For LoST travellers, the term landscape is understood expansively and relationally. It is not limited to grand vistas or remote wilderness—it includes landscapes, waterscapes, wetlands, neighbourhoods, and even urban fringes. A landscape, in this sense, is not defined by appearance alone, but by its layers of meaning, memory, ecology, and community. It is a living, storied environment shaped by both natural forces and human presence over time.
Landscapes
Traditional land-based terrains—hills, fields, forests, deserts—are often where people first imagine LoST unfolding. But in LoST, these landscapes are understood through their use, stories, and rhythms. A terraced field in the Himalaya, for instance, is not just a landscape form—it is an archive of generations of agricultural knowledge, ritual practice, and ecological adaptation. Land is not static; it is seasonal, cultivated, contested, and revered. LoST travellers seek to move in landscapes with that awareness.
Waterscapes
Rivers, coastlines, estuaries, and lakes are not simply scenic features—they are corridors of culture and history. Waterscapes hold stories of trade, migration, livelihood, and myth. A LoST journey might follow a river’s path on foot or by paddle, tracing its ecological significance and its social life: the fisherfolk, the river deities, the dam controversies, the tidal rhythms. Water is read not just as resource but as relation.
Wetlands
Wetlands are often overlooked or misunderstood, but in LoST they are rich with meaning. These in-between spaces—where land meets water—are ecologically vital and culturally specific. In many regions, wetlands are places of food production, seasonal change, biodiversity, and sacred significance. LoST in a wetland might involve sitting with local farmers, observing migratory birds, or listening to how communities have adapted to the annual ebb and flow of water.

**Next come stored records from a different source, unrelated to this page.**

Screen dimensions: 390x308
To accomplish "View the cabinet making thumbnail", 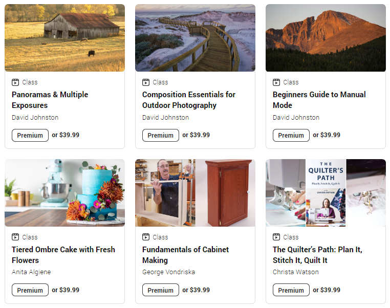I will coord(195,193).
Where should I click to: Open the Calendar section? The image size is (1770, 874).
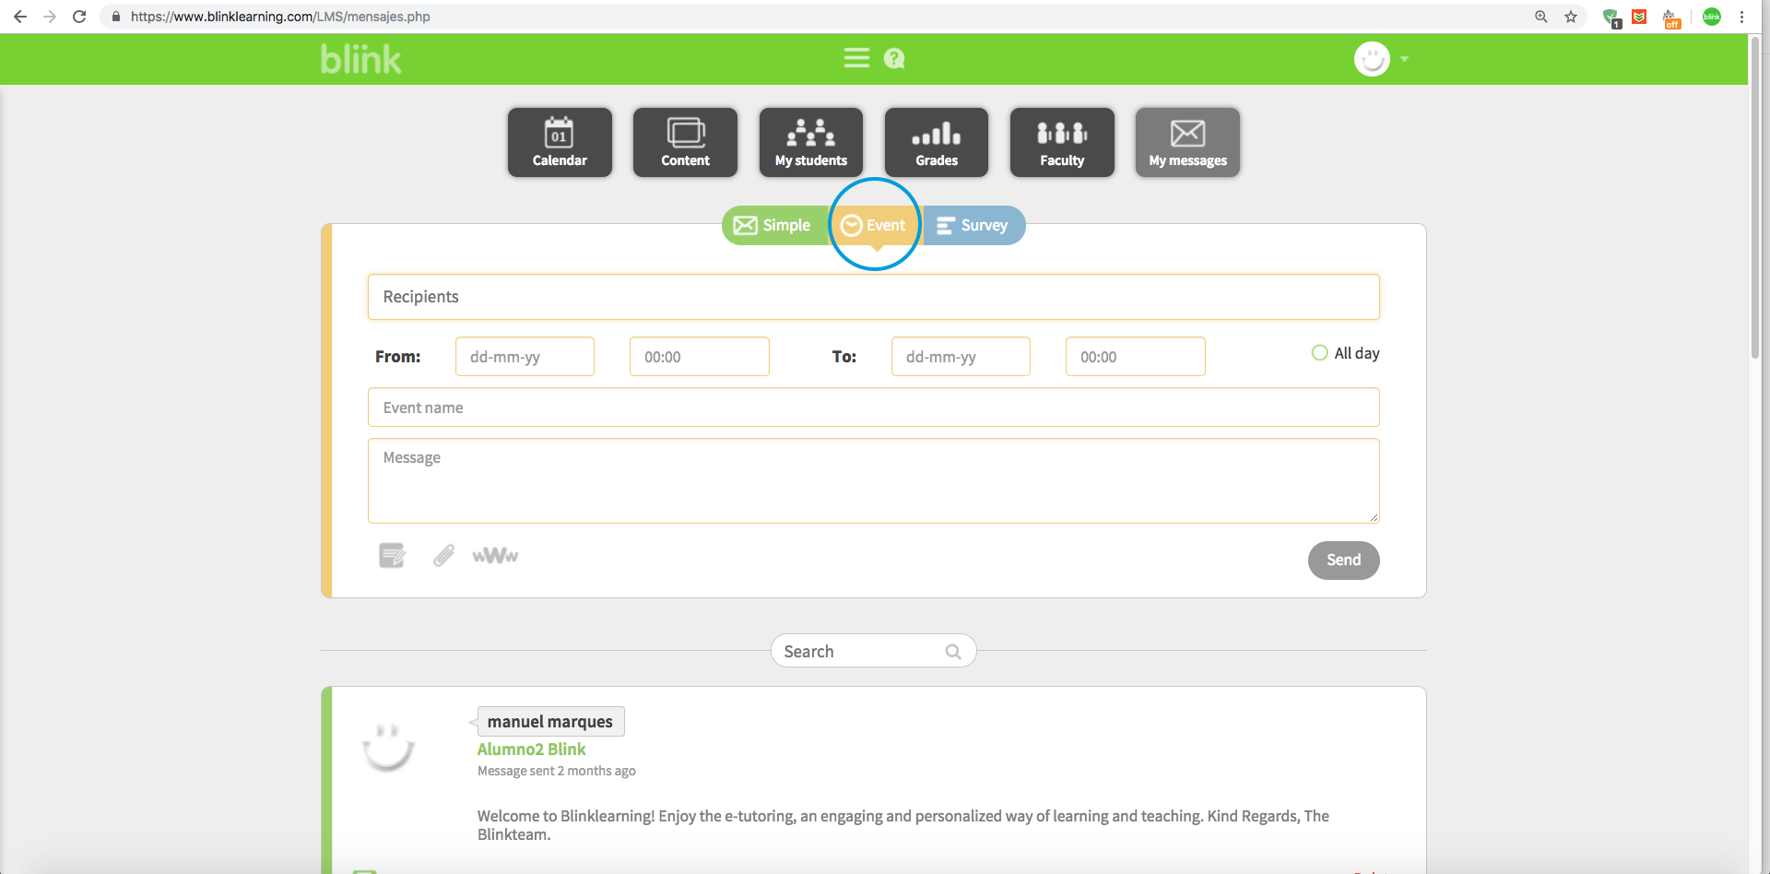[x=560, y=142]
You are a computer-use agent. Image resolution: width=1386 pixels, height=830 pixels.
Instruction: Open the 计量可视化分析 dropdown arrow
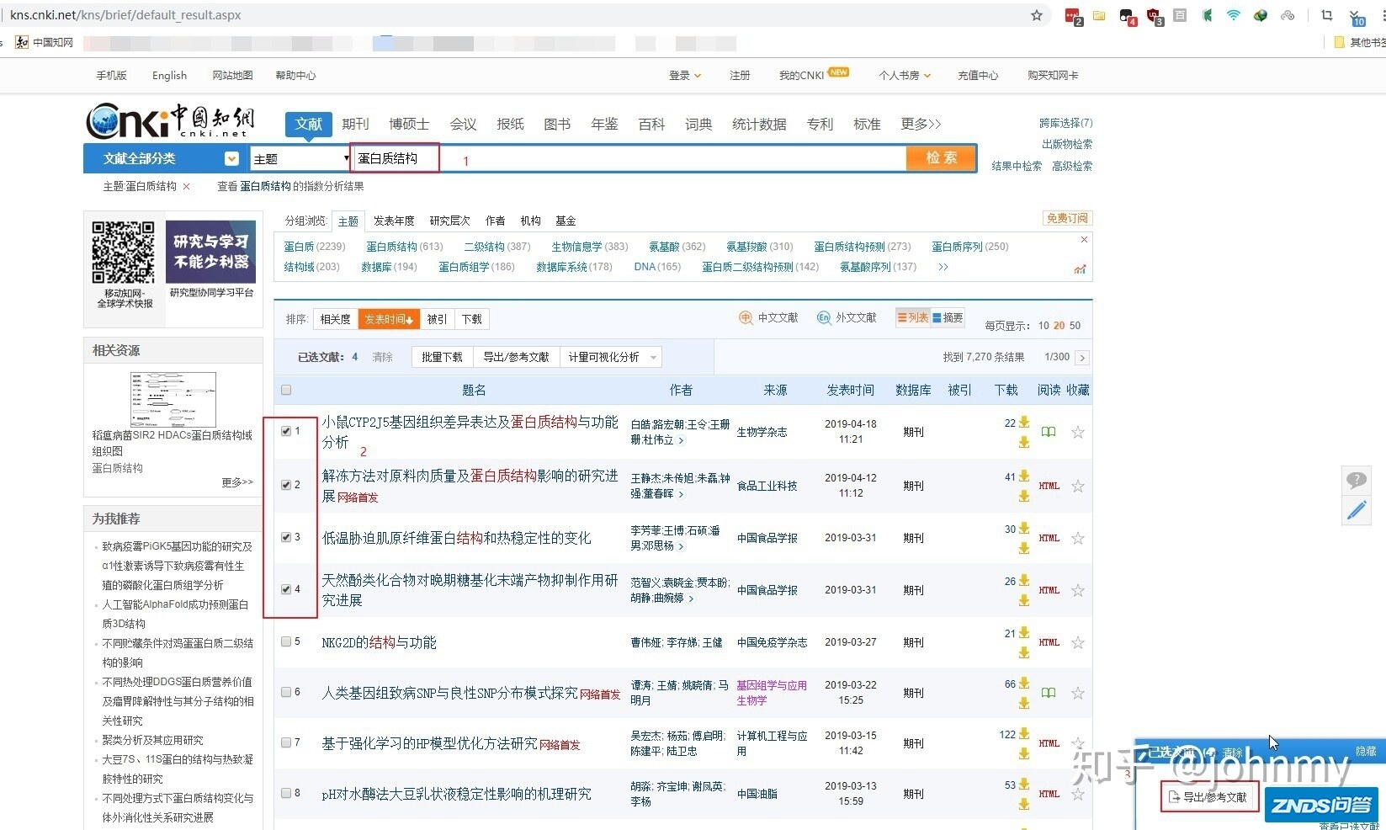click(654, 357)
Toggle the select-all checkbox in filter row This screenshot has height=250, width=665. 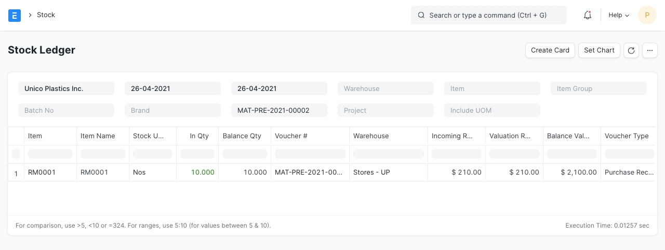pos(16,154)
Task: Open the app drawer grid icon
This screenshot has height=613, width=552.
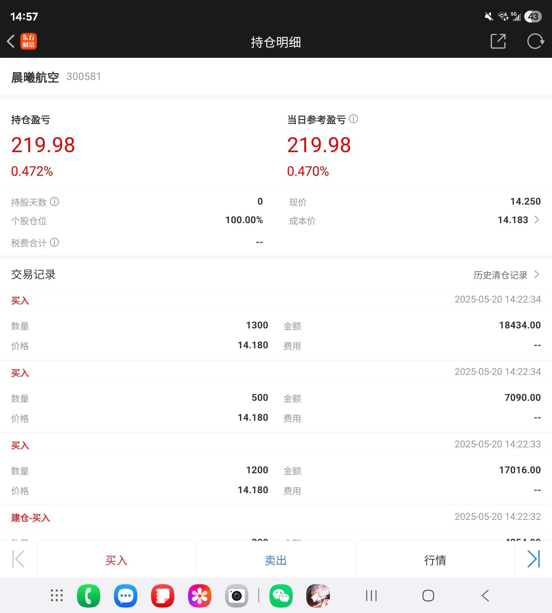Action: pyautogui.click(x=57, y=596)
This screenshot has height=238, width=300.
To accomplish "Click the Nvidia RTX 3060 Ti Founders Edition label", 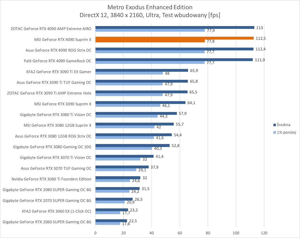I will point(51,179).
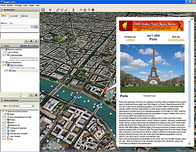The width and height of the screenshot is (196, 152).
Task: Select the add path tool
Action: pyautogui.click(x=62, y=10)
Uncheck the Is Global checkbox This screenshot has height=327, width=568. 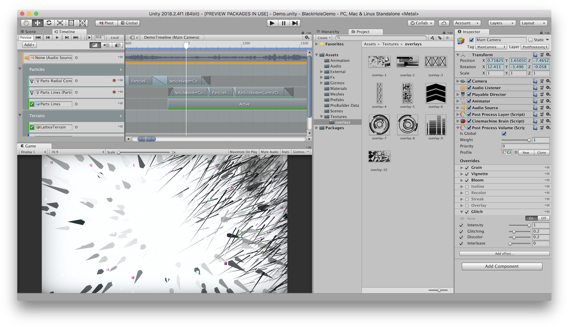click(x=504, y=134)
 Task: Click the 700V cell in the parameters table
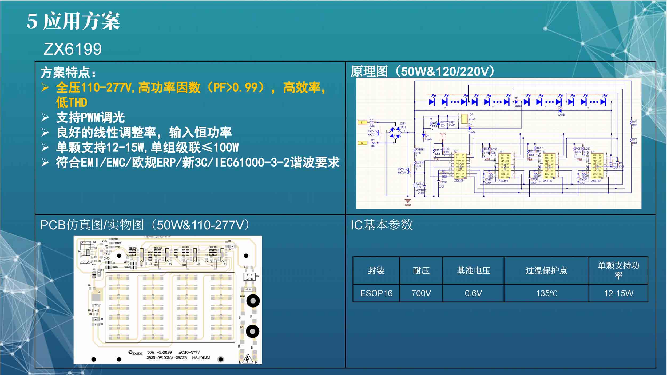pos(421,293)
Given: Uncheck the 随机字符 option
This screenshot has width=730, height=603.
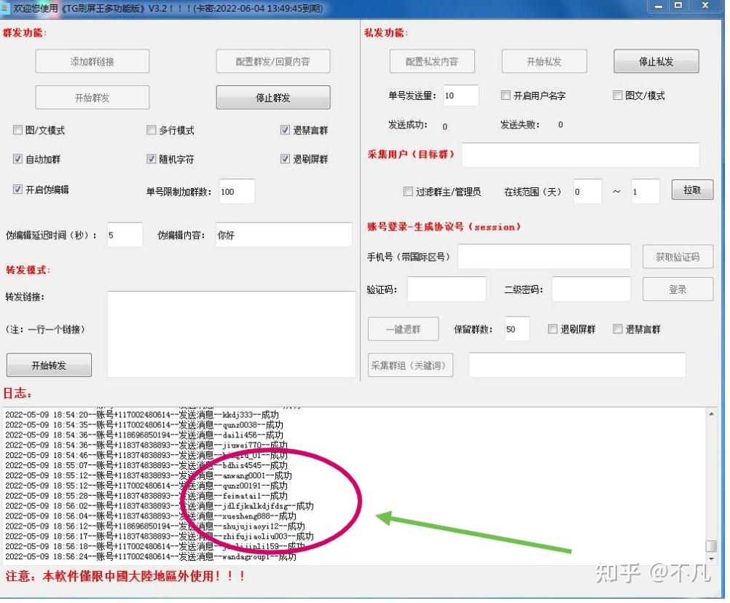Looking at the screenshot, I should pos(152,158).
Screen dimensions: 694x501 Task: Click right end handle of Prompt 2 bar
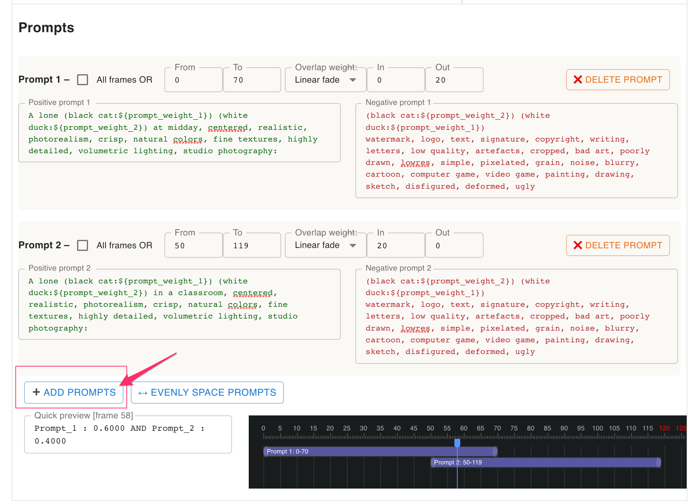tap(658, 463)
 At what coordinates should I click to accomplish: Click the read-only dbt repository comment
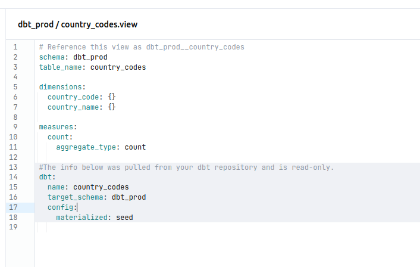click(186, 167)
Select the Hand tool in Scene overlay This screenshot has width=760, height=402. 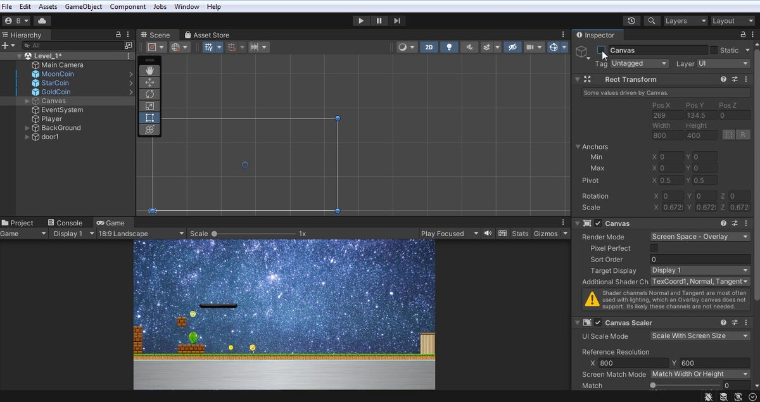click(x=149, y=71)
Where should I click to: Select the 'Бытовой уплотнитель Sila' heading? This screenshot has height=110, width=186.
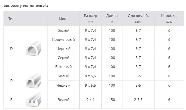(x=26, y=6)
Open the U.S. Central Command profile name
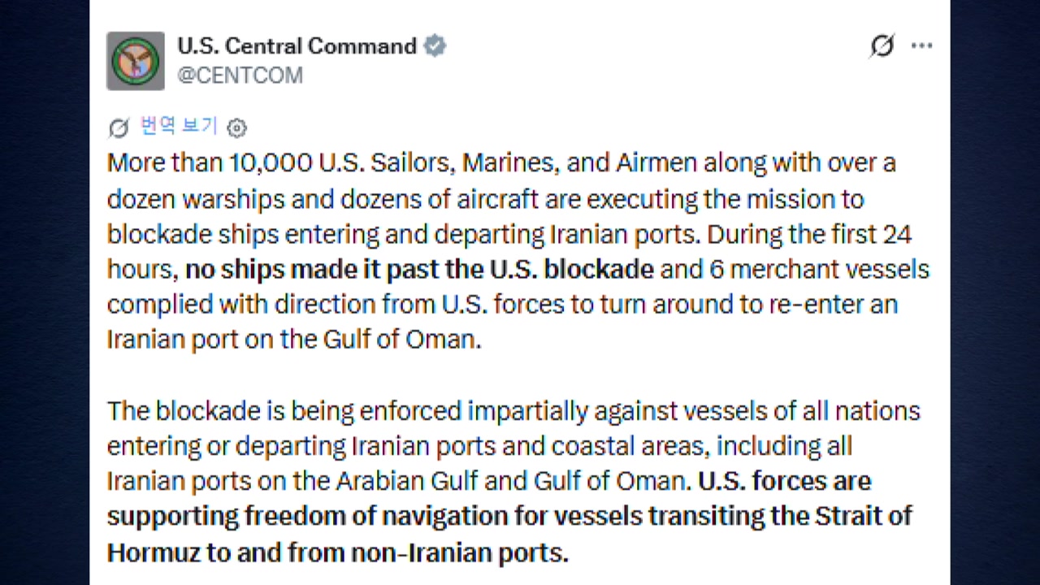The image size is (1040, 585). (297, 46)
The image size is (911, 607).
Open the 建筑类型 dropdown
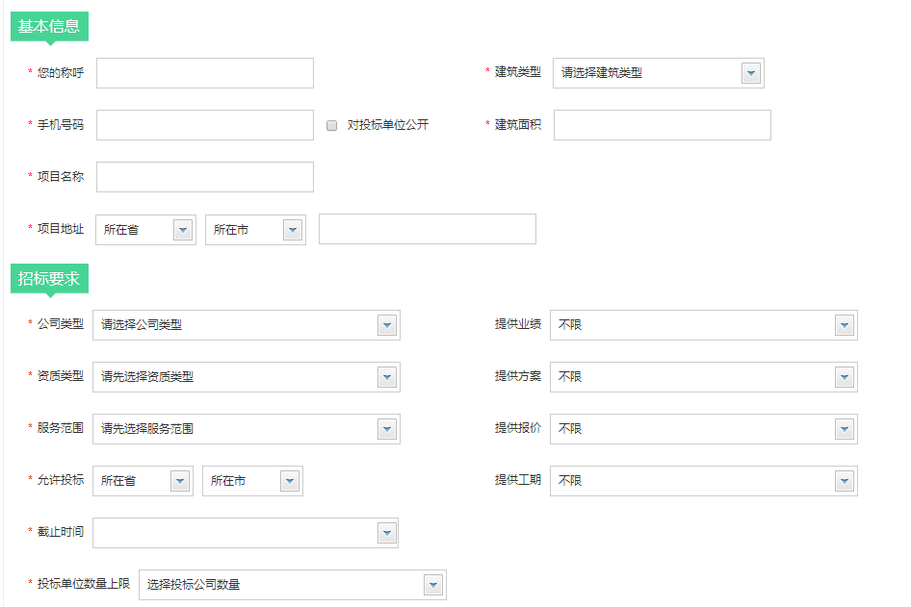(x=658, y=73)
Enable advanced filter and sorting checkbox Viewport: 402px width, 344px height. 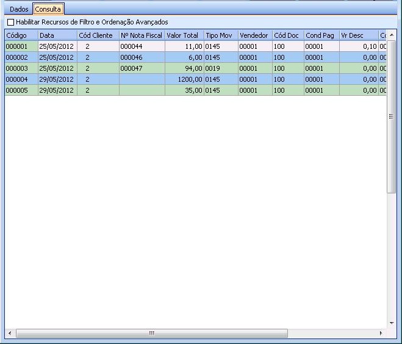coord(10,22)
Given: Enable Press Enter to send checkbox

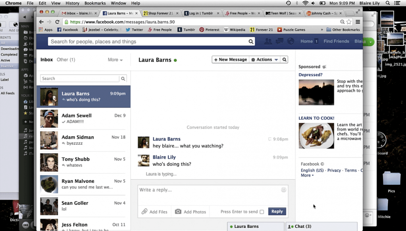Looking at the screenshot, I should point(262,212).
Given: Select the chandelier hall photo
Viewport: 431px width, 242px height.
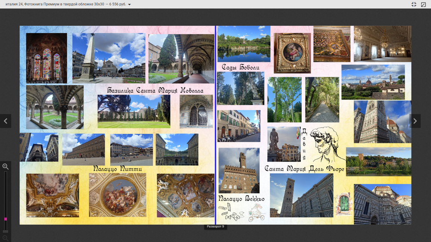Looking at the screenshot, I should (x=382, y=44).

Neighbourhoods and Urban Landscapes
LoST is not limited to rural or ‘natural’ settings. A neighbourhood can be a LoST landscape when we attend to its textures, histories, and social geographies. An alleyway might trace an old footpath; a corner shop might be a node of memory. Walking through an urban LoST landscape means paying attention to informal networks, built forms, marginal spaces, and everyday resilience. It also involves asking: What was here before? Who shapes this place now? What struggles are carried in its walls and gardens?